PROBLEM TO SOLVE
Rewrite the part of the items that opens with the line containing "Where should I click to: Check" and closes at the end of the items, requests included. Scale every coordinate in the answers by 1.9, rounding to whole numbers with halves rounded up.
Start INFORMATION PROVIDED
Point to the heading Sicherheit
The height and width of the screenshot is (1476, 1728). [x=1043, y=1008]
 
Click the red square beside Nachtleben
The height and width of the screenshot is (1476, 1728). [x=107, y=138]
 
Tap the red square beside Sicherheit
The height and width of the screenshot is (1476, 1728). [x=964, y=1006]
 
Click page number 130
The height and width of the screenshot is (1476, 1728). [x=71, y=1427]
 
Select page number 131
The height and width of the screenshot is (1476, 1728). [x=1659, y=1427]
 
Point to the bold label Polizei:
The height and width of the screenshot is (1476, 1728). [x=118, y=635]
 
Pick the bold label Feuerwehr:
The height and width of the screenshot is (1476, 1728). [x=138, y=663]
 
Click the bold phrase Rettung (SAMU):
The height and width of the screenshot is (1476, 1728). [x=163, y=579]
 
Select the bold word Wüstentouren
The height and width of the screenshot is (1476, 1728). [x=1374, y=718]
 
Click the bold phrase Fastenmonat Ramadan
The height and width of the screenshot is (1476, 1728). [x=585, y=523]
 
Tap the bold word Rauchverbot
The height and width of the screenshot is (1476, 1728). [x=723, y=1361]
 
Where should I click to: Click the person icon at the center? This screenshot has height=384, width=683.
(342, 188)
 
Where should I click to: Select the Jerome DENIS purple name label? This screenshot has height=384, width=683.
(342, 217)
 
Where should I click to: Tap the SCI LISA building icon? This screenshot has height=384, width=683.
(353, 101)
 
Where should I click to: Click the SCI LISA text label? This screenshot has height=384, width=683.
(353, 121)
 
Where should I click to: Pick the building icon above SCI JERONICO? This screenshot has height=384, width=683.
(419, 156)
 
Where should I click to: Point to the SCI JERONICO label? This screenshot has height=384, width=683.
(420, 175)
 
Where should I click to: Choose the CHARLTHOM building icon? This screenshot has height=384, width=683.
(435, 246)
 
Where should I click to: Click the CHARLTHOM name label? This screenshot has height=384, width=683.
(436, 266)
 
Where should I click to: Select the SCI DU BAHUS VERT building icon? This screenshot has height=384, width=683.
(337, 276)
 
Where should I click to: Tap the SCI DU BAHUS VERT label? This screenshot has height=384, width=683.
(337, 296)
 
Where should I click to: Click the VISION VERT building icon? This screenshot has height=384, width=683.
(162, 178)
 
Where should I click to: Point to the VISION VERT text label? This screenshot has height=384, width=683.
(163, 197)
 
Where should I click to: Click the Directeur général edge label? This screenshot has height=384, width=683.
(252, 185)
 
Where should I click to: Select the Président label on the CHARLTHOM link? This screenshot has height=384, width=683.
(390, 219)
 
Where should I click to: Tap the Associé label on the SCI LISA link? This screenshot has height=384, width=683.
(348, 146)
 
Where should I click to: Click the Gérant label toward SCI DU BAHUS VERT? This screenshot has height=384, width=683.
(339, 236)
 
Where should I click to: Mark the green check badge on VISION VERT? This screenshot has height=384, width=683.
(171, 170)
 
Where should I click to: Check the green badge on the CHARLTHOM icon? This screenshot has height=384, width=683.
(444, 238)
End INFORMATION PROVIDED
SOLUTION
Where should I click to: Check the green badge on the CHARLTHOM icon? This screenshot has height=384, width=683.
(844, 452)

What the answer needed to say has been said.